"""
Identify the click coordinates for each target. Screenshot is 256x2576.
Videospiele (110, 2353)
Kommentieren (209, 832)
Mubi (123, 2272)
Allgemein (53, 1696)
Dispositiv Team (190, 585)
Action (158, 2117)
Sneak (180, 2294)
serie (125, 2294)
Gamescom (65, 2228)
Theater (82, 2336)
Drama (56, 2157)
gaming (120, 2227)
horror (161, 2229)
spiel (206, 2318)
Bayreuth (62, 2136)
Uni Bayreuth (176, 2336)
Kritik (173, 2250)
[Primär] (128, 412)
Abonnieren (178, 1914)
"""
> What the task requires
The lines above, from the first through the one containing "horror (161, 2229)", must be restated word for word, with nothing added.

> Reply
Identify the click coordinates for each target. Screenshot is 256x2576.
Videospiele (110, 2353)
Kommentieren (209, 832)
Mubi (123, 2272)
Allgemein (53, 1696)
Dispositiv Team (190, 585)
Action (158, 2117)
Sneak (180, 2294)
serie (125, 2294)
Gamescom (65, 2228)
Theater (82, 2336)
Drama (56, 2157)
gaming (120, 2227)
horror (161, 2229)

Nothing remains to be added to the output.